_EXTRACTED ENTRIES_:
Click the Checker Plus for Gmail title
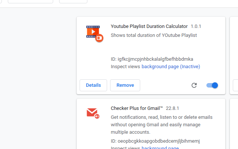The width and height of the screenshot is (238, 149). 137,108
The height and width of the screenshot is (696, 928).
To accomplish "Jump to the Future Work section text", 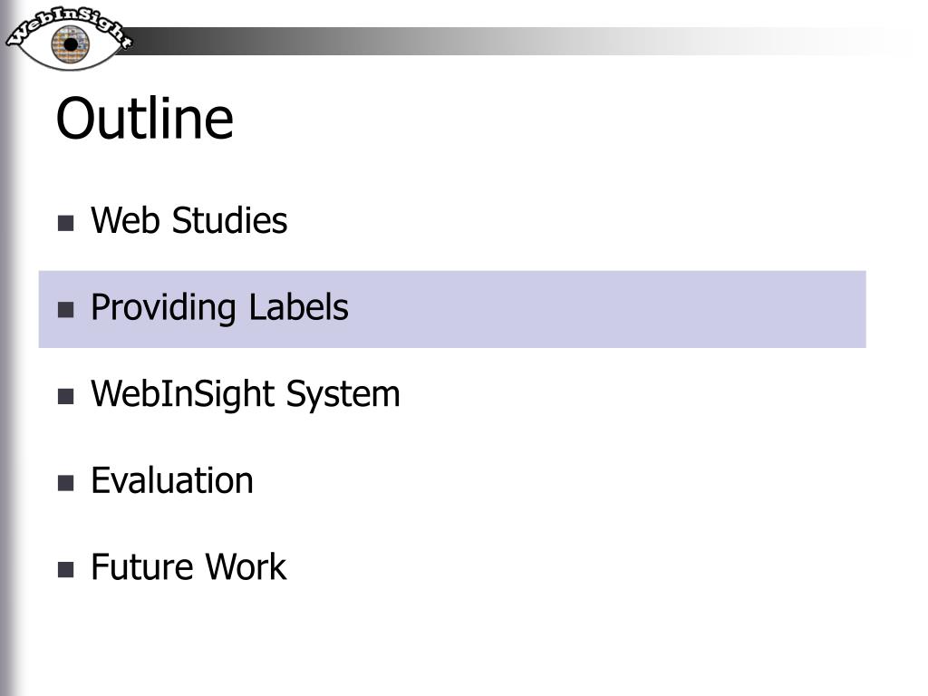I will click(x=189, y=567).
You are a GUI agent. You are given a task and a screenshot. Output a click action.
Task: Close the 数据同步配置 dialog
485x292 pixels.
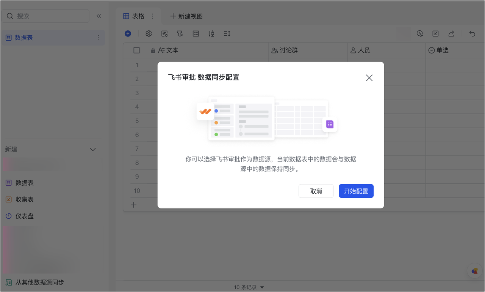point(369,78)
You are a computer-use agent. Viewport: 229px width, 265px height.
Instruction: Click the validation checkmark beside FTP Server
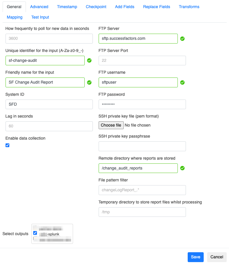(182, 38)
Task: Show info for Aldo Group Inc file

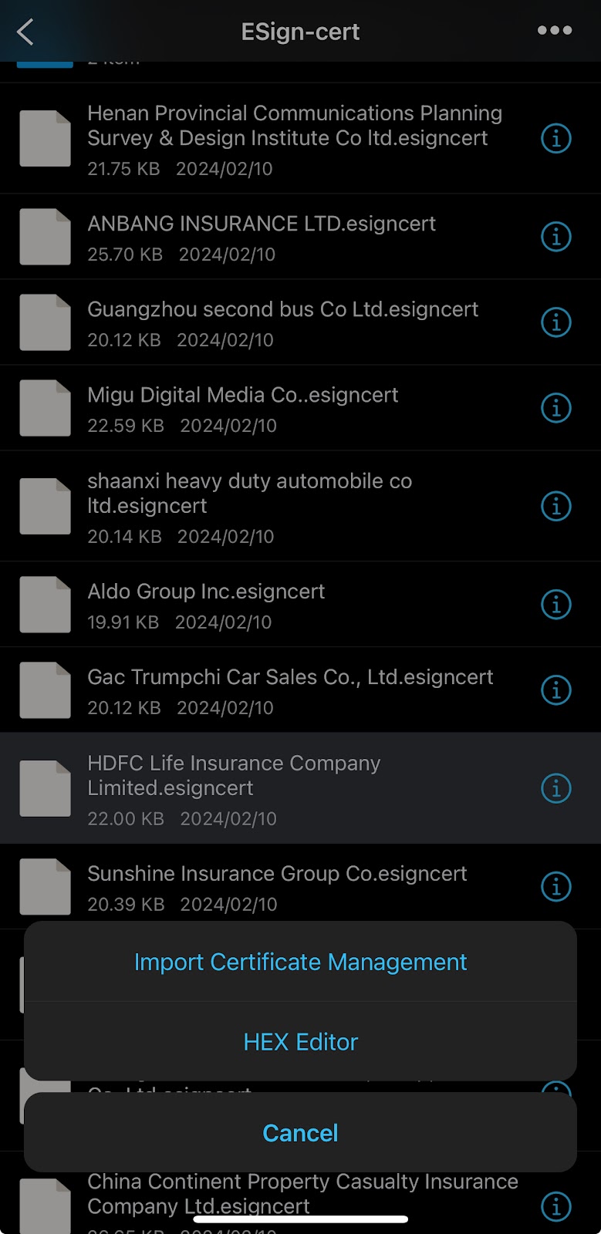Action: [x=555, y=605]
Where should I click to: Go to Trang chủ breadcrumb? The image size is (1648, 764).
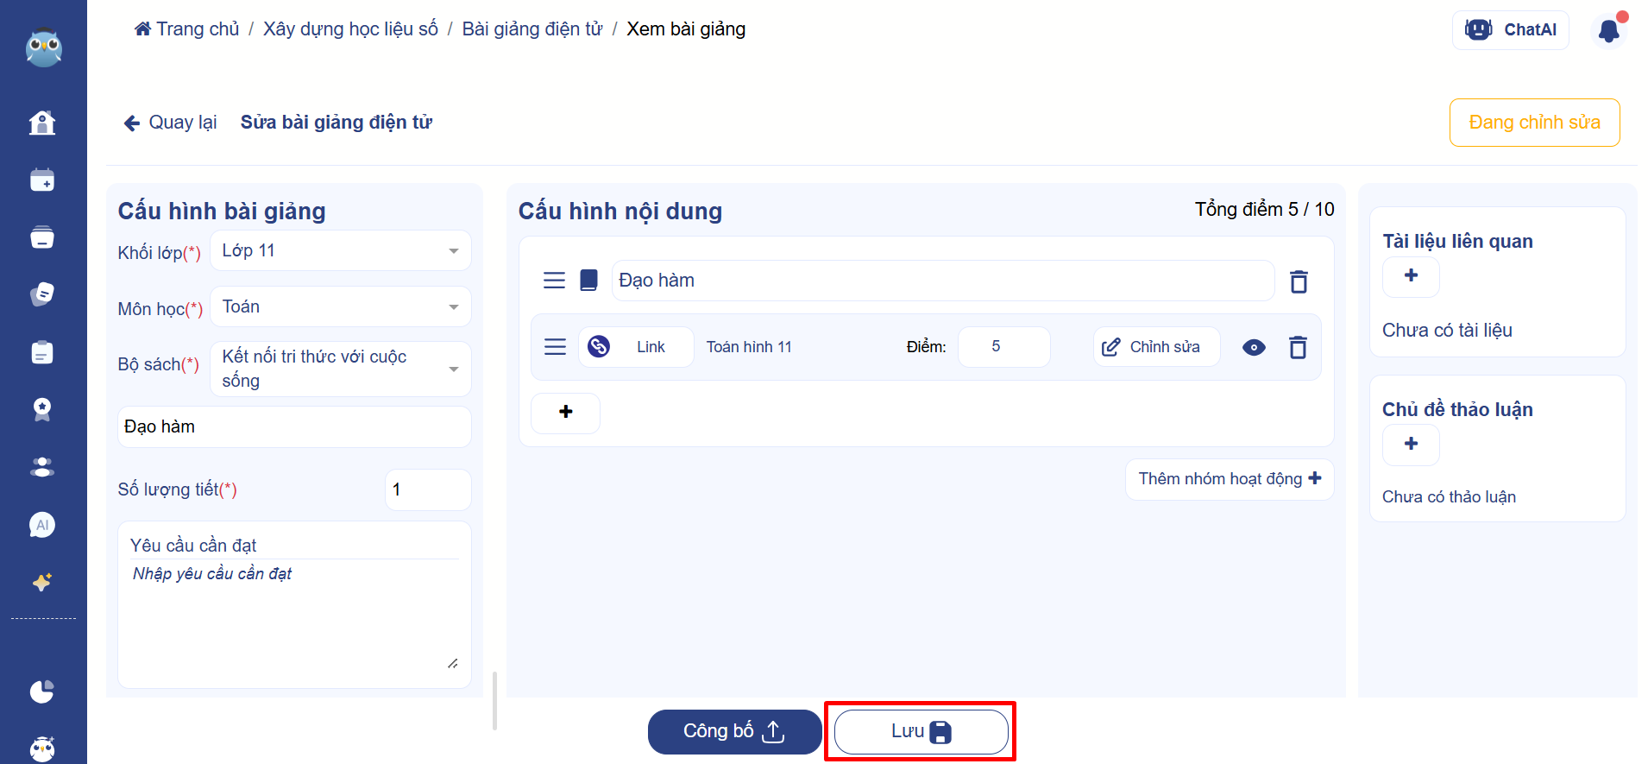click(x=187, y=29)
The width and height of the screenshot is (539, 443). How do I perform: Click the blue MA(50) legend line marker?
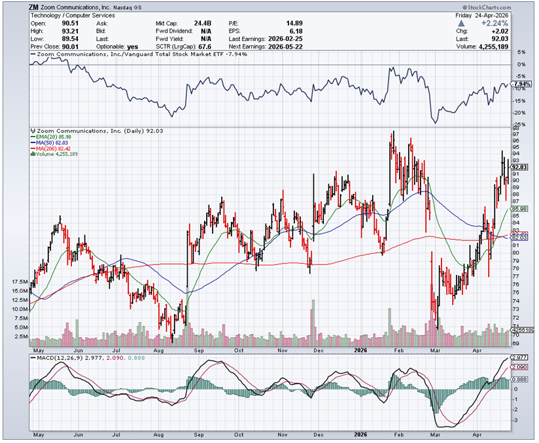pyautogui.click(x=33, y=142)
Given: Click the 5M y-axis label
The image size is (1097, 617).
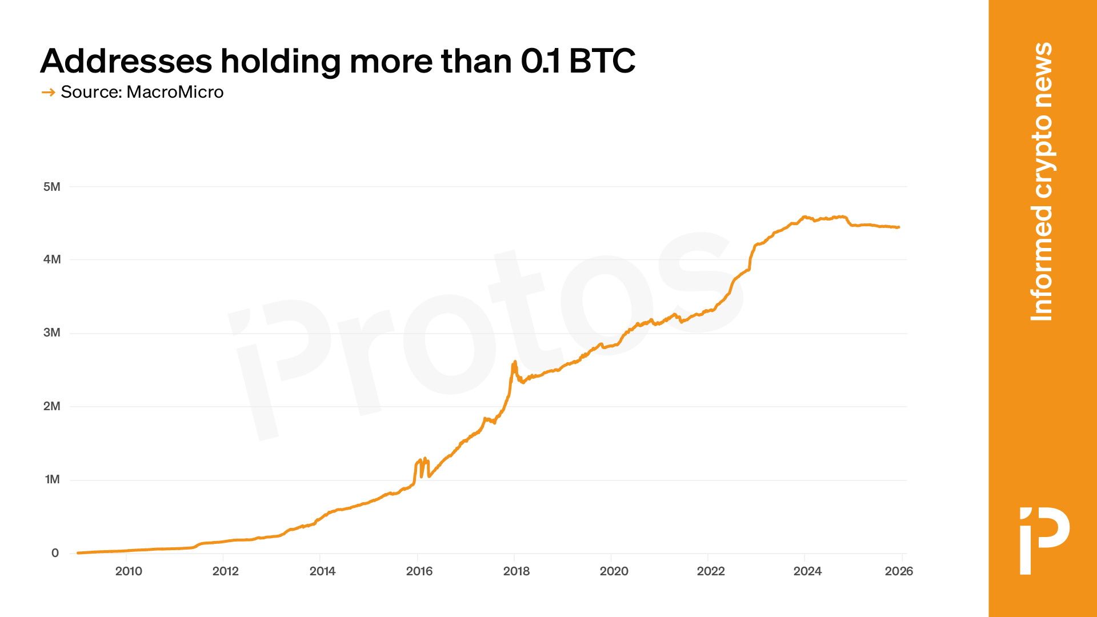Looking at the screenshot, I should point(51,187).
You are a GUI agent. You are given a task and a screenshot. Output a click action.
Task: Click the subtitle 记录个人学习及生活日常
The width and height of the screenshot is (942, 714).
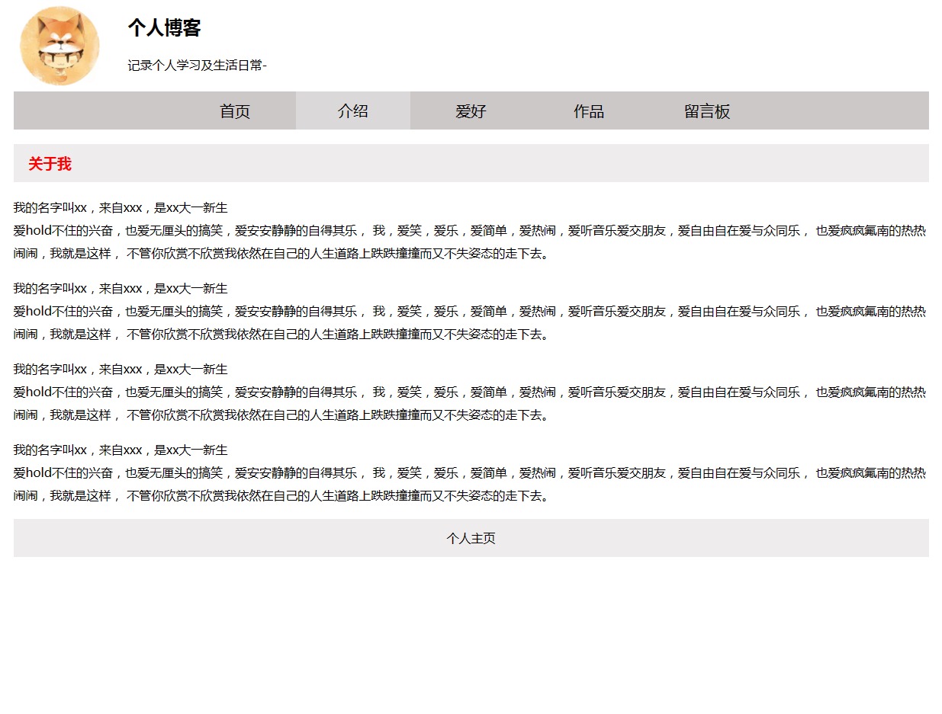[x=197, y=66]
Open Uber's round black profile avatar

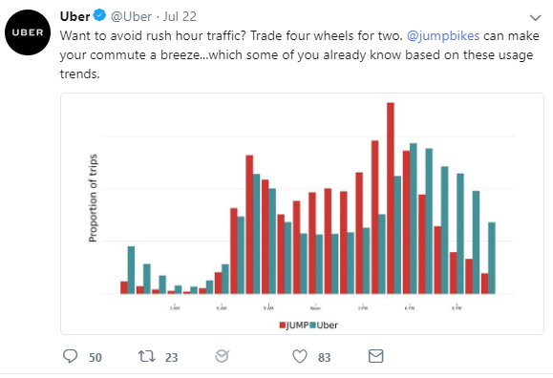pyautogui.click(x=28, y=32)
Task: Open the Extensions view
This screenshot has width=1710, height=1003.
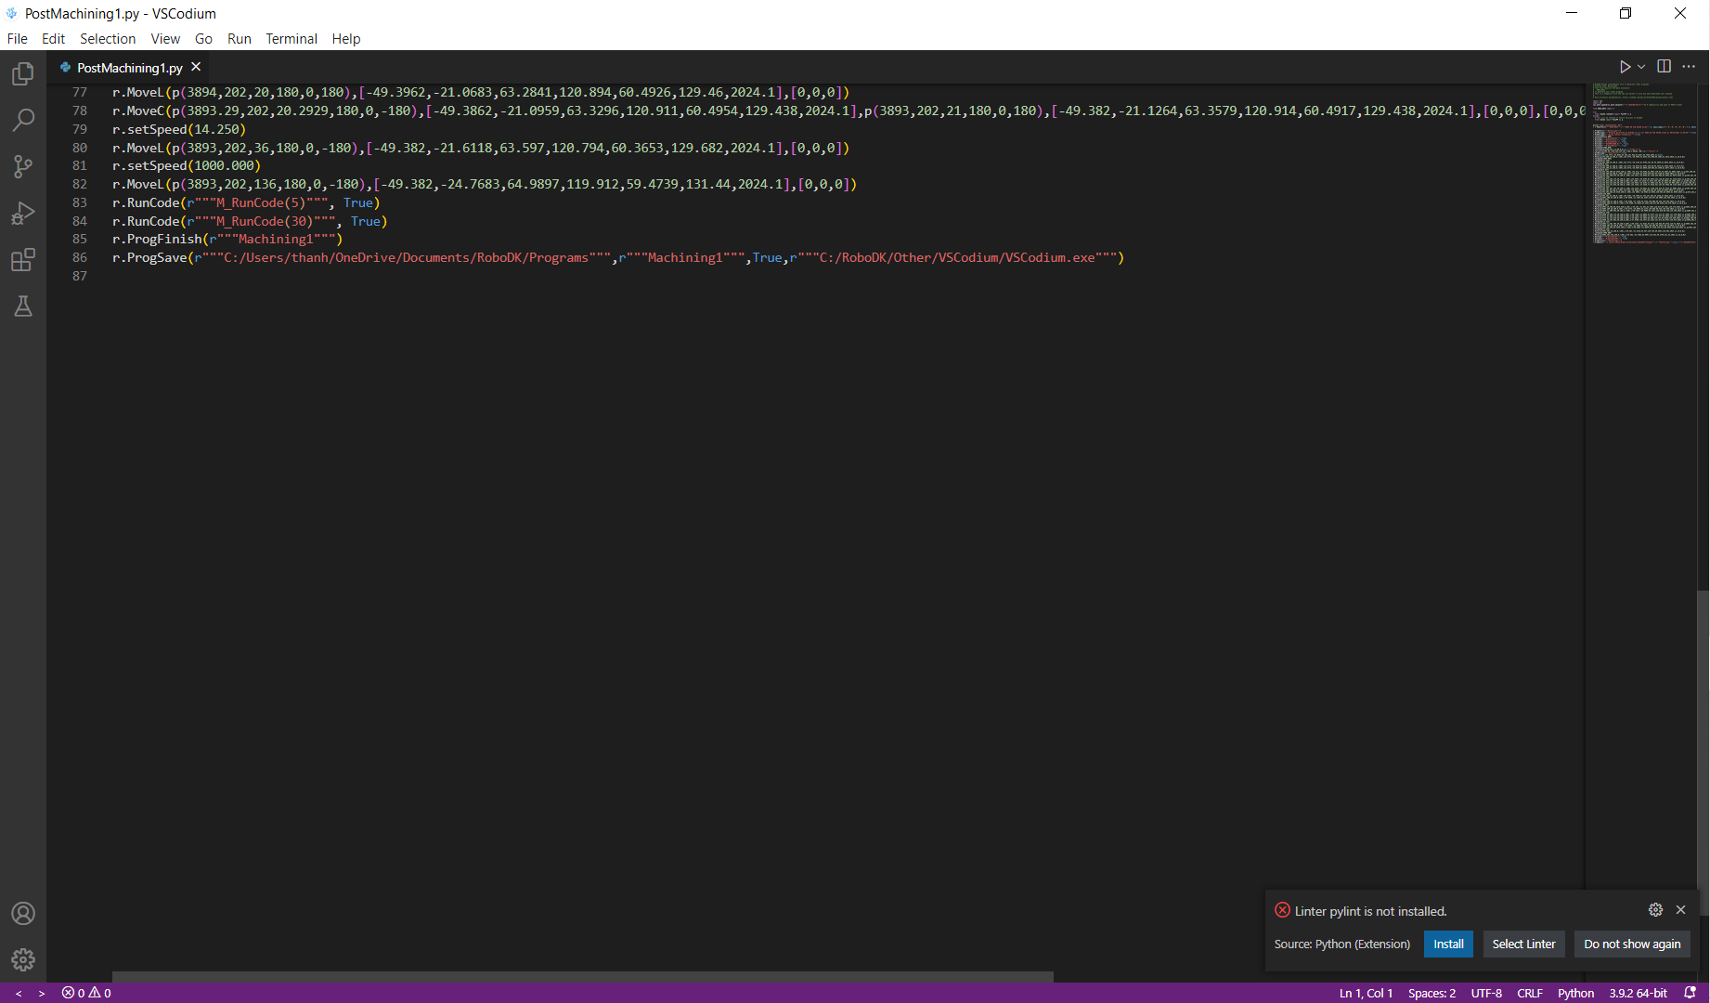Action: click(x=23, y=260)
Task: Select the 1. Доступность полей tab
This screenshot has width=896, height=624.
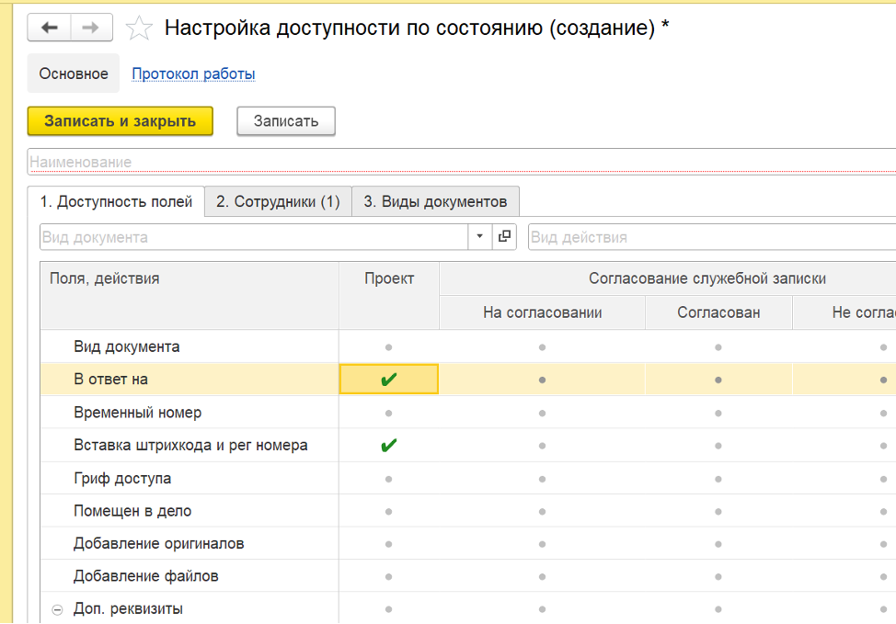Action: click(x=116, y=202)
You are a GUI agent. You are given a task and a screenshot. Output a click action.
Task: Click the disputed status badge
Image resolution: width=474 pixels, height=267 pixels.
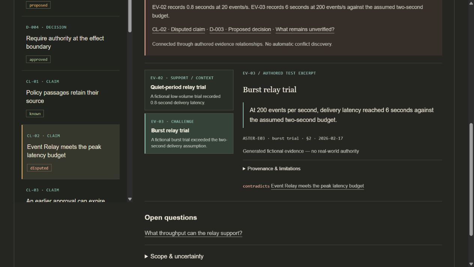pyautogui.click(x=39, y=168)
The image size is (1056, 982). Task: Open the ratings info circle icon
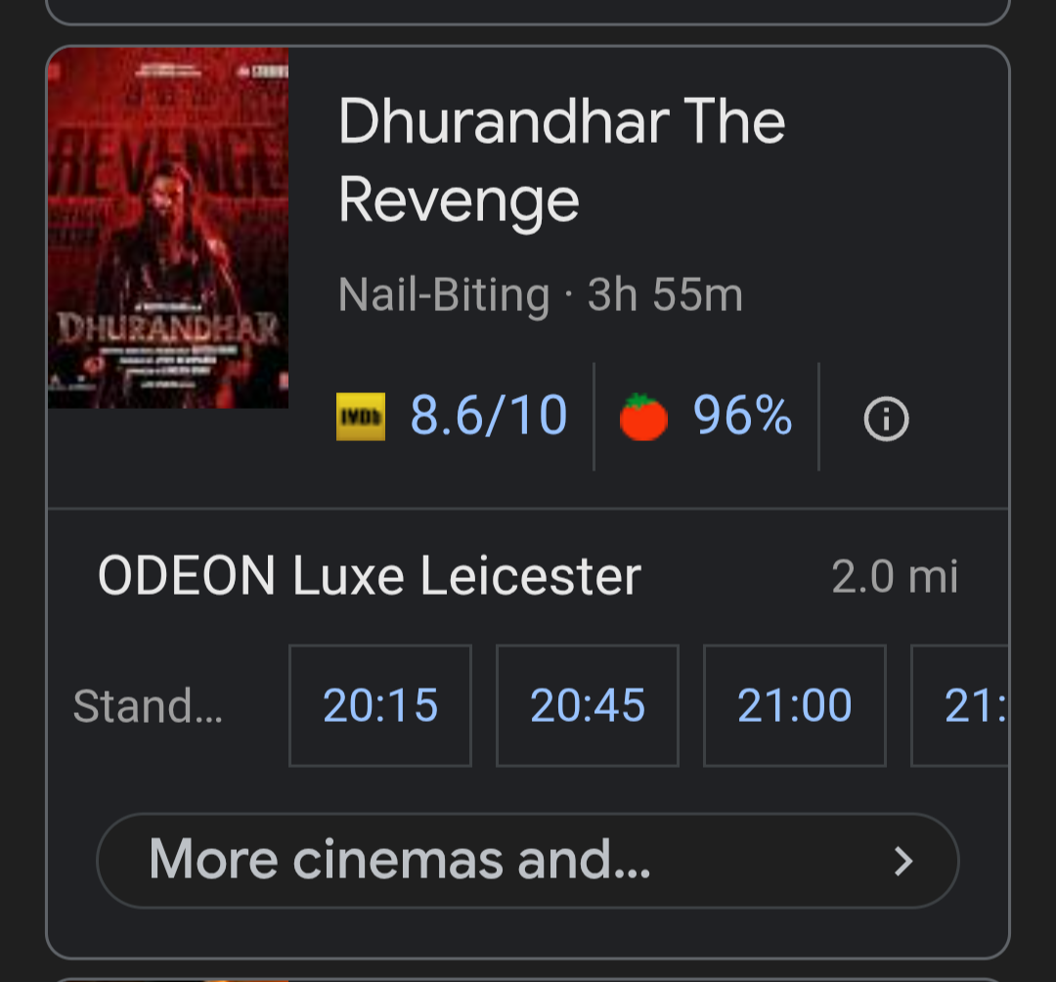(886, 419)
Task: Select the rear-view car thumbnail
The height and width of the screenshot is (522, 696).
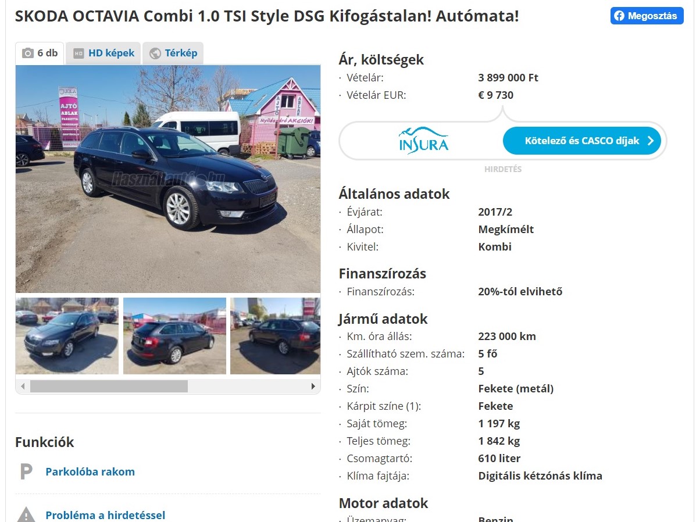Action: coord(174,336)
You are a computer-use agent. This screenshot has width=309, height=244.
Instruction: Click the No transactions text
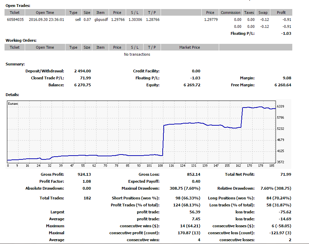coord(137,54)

_AIM OF THE TASK_:
Give back word for word the lines from the one containing "Task: Click the subtitle 记录个人学习及生活日常" through the final line of the data above. Pictures are to be left out.

_EXERCISE ANSWER_:
Task: Click the subtitle 记录个人学习及生活日常
The width and height of the screenshot is (942, 714).
[x=197, y=66]
Open Uber's round black profile avatar

pyautogui.click(x=28, y=32)
Task: Open the Extensions view
This screenshot has width=1710, height=1003.
Action: click(x=23, y=260)
Task: Select the 1. Доступность полей tab
This screenshot has width=896, height=624.
Action: click(x=116, y=202)
You are a GUI agent. You are given a task and a screenshot. Output a click action.
Task: Click the disputed status badge
Image resolution: width=474 pixels, height=267 pixels.
pyautogui.click(x=39, y=168)
The image size is (1056, 982). Task: Open the ratings info circle icon
(886, 419)
Task: Select the rear-view car thumbnail
The height and width of the screenshot is (522, 696).
Action: coord(174,336)
You are a computer-use agent. This screenshot has width=309, height=244.
Instruction: Click the No transactions text
coord(137,54)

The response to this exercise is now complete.